Stored data
--- --- ---

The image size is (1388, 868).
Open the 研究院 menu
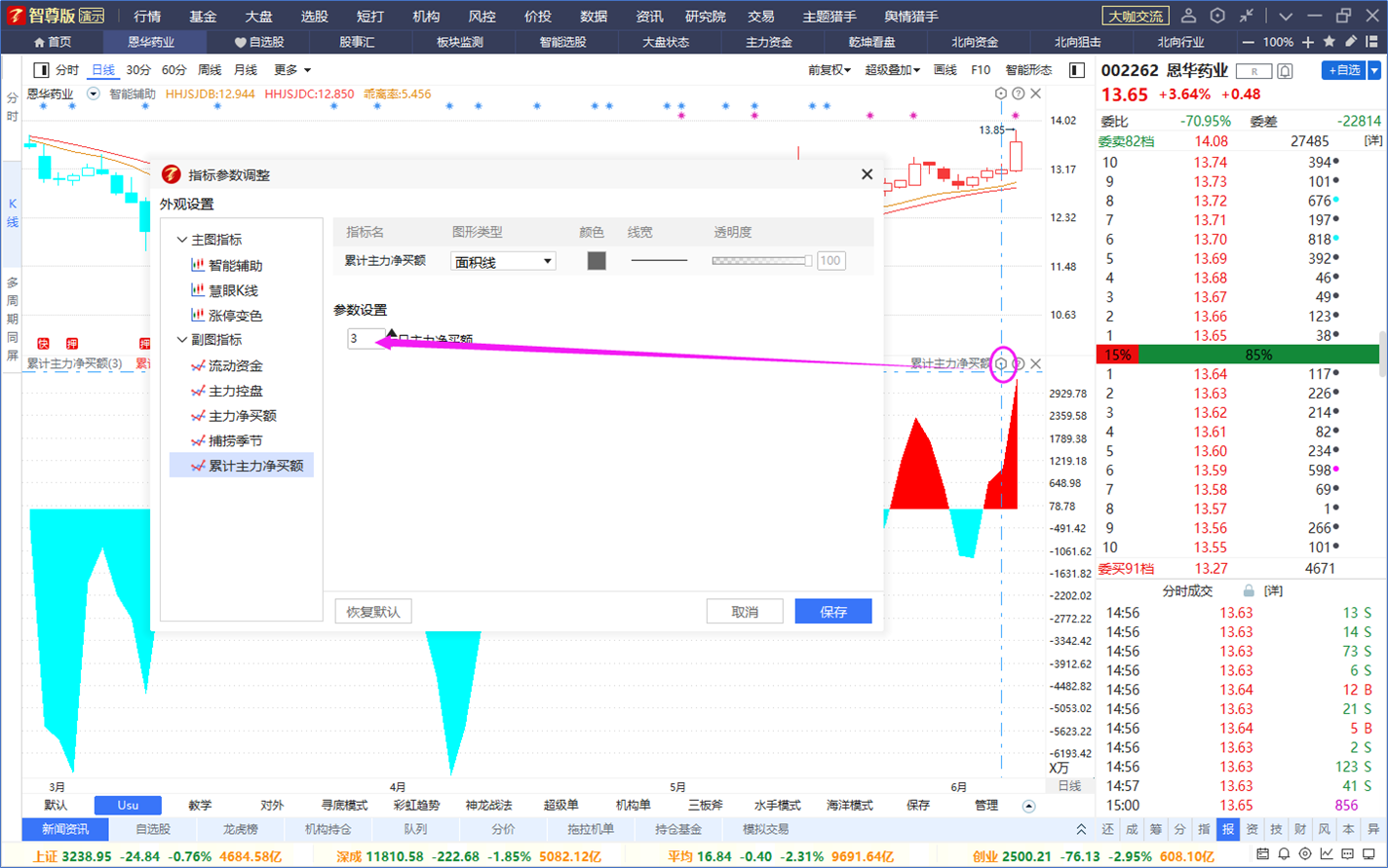tap(705, 17)
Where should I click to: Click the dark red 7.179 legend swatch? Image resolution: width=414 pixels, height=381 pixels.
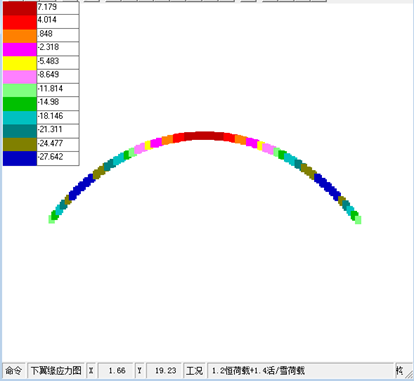20,8
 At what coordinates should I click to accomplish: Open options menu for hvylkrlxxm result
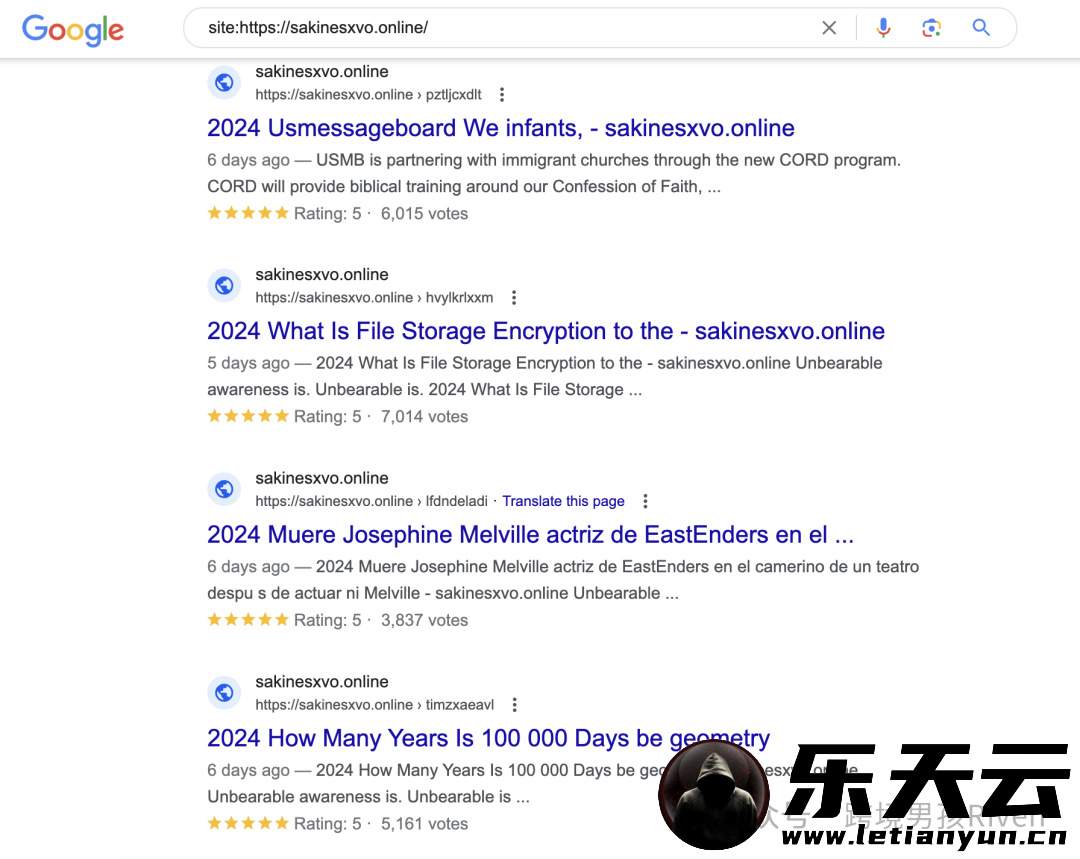514,298
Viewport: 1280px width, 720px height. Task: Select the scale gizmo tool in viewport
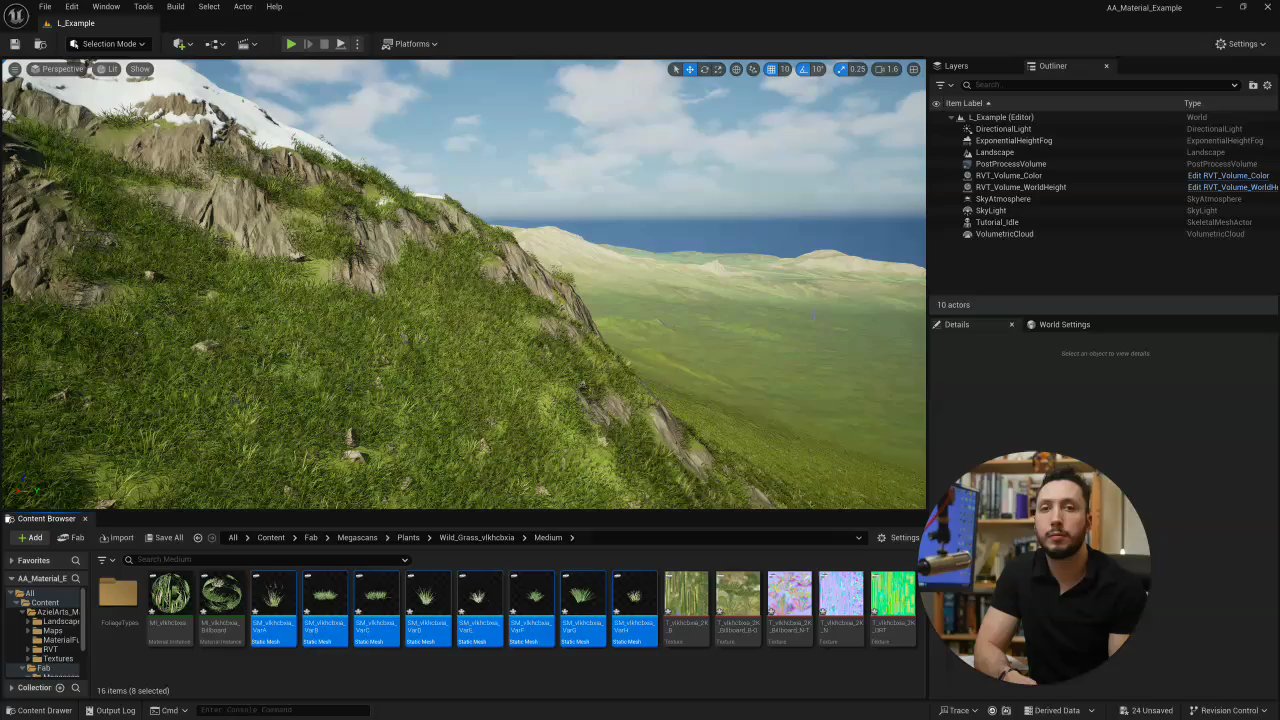(x=718, y=69)
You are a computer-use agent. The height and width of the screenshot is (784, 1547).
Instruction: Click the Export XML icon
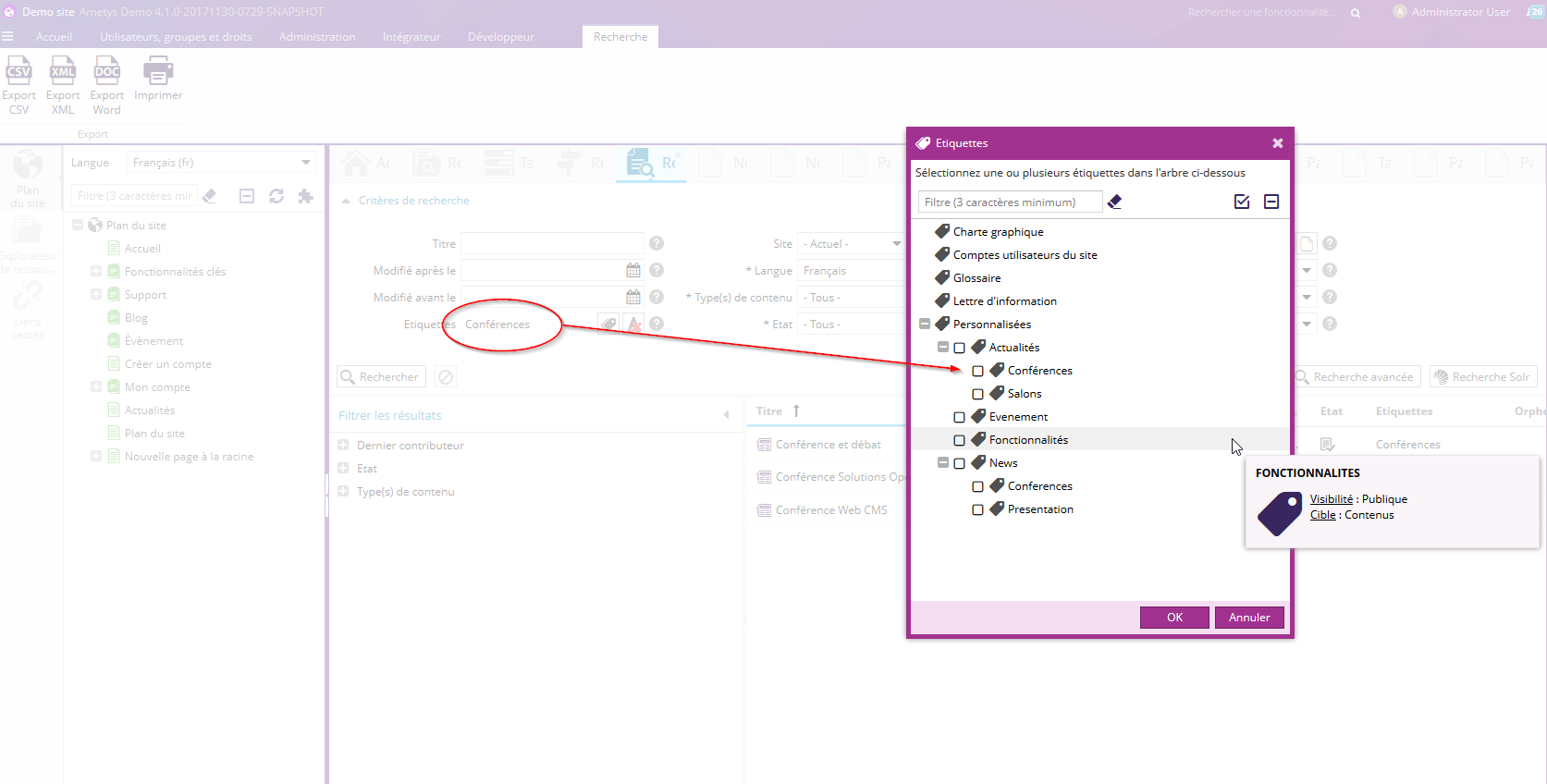click(x=63, y=72)
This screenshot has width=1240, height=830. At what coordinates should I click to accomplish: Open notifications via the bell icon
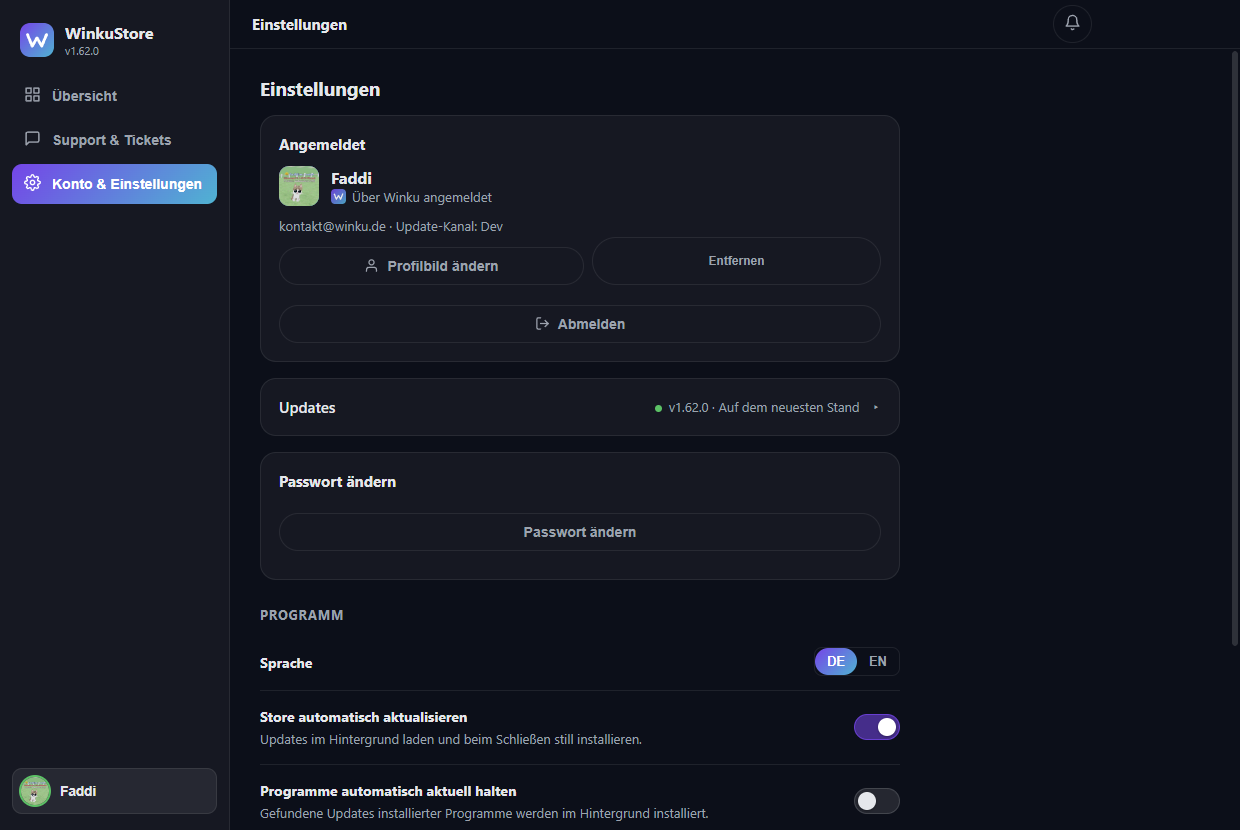click(1072, 23)
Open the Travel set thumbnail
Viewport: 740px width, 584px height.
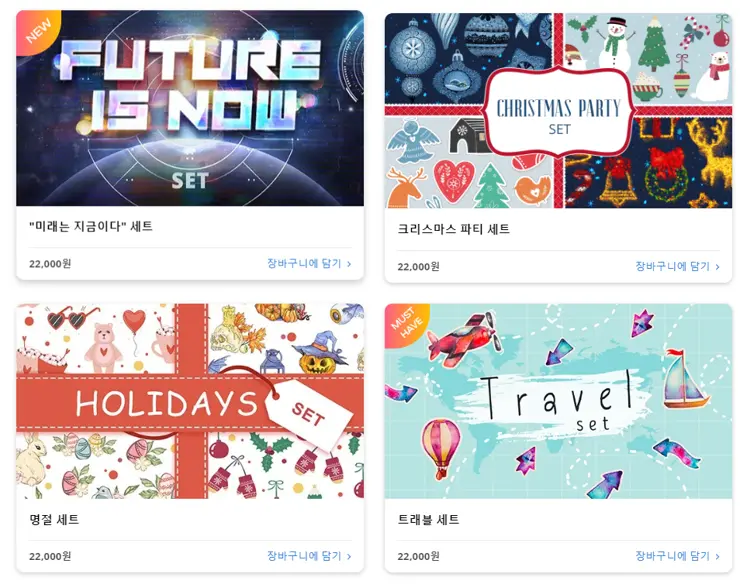558,401
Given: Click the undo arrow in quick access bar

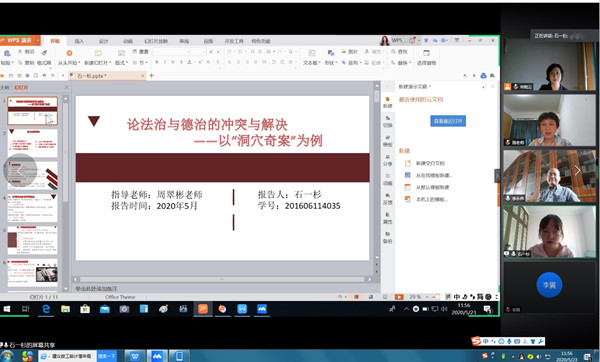Looking at the screenshot, I should point(44,76).
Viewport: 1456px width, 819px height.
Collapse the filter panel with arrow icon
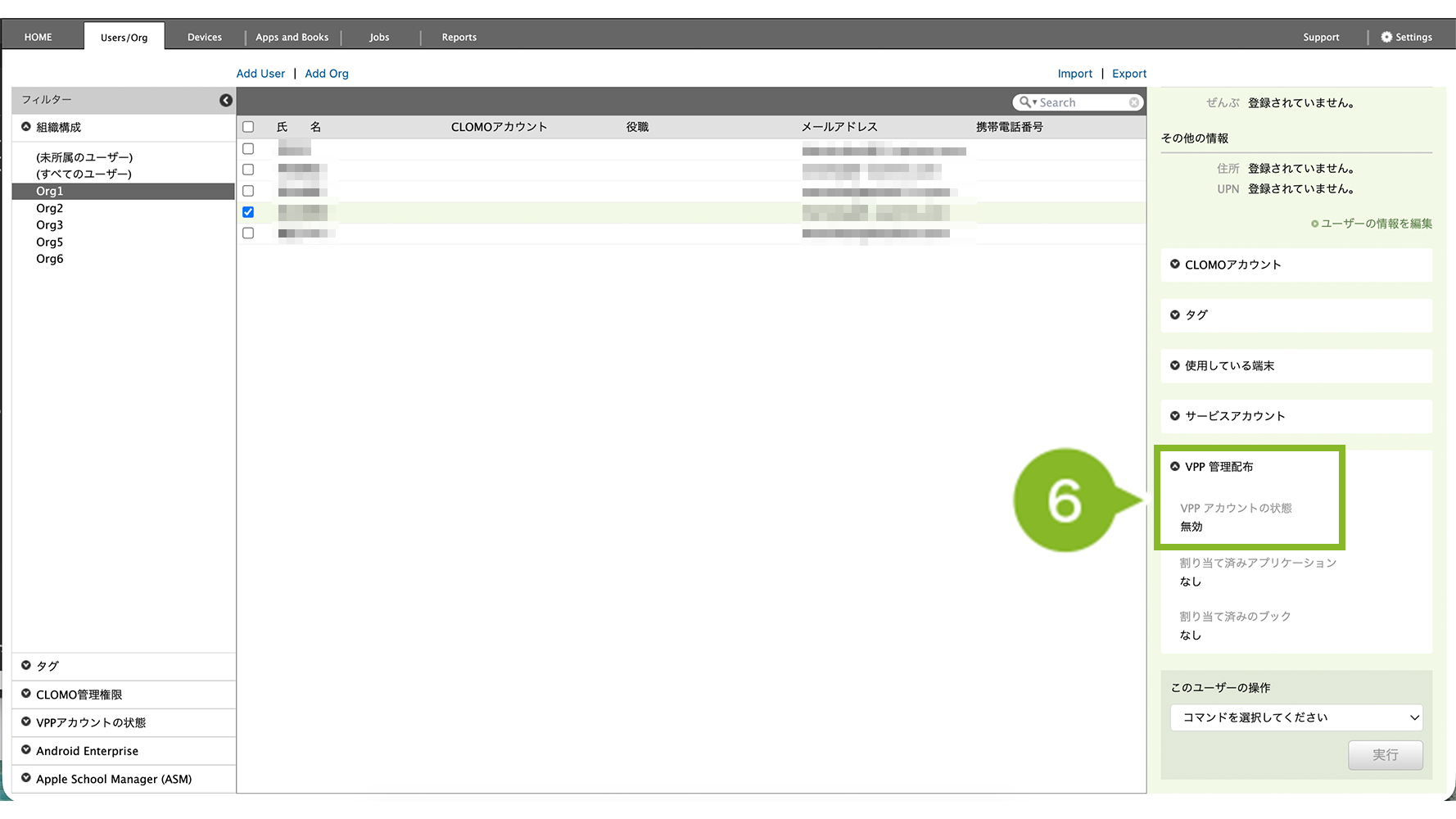pos(226,100)
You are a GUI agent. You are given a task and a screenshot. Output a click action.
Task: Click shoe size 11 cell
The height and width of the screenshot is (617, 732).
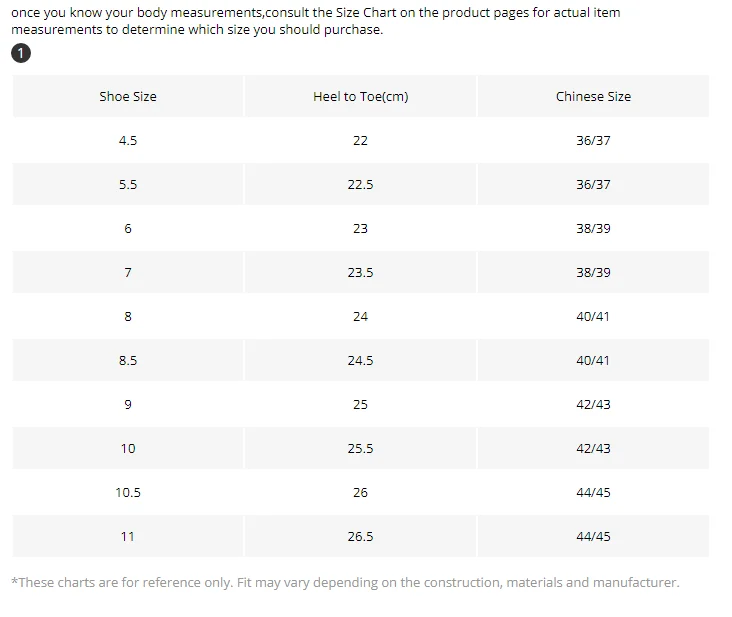tap(128, 536)
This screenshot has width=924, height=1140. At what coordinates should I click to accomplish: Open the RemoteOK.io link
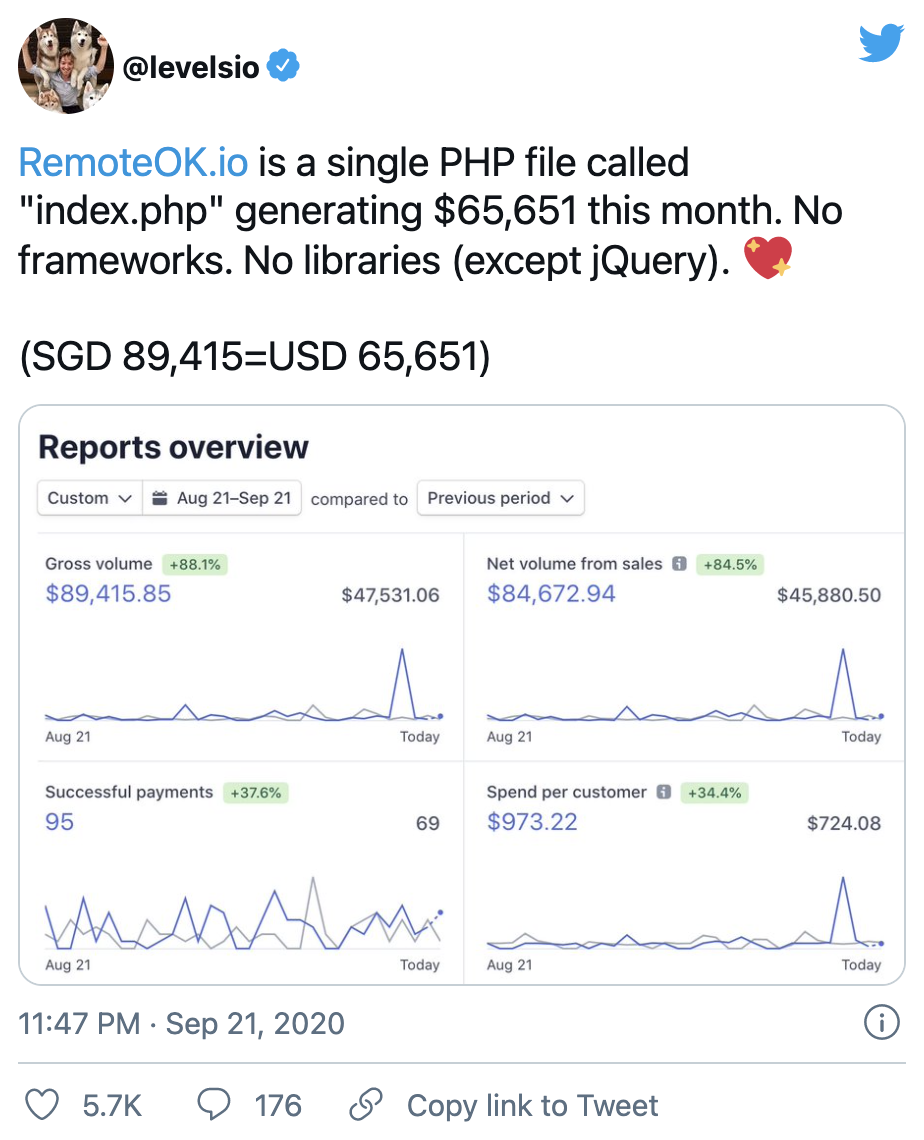tap(133, 161)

--- --- ---

Task statement -
From the line that contains "Task: Click shoe size 11 cell" to the last line of the data above, inclusive, transcribe every line exactly and only those lines, omitting pictures.

Response below -
Task: Click shoe size 11 cell
The height and width of the screenshot is (617, 732).
tap(128, 536)
This screenshot has width=924, height=1140. At what coordinates should I click to accomplish: Open the RemoteOK.io link
tap(133, 161)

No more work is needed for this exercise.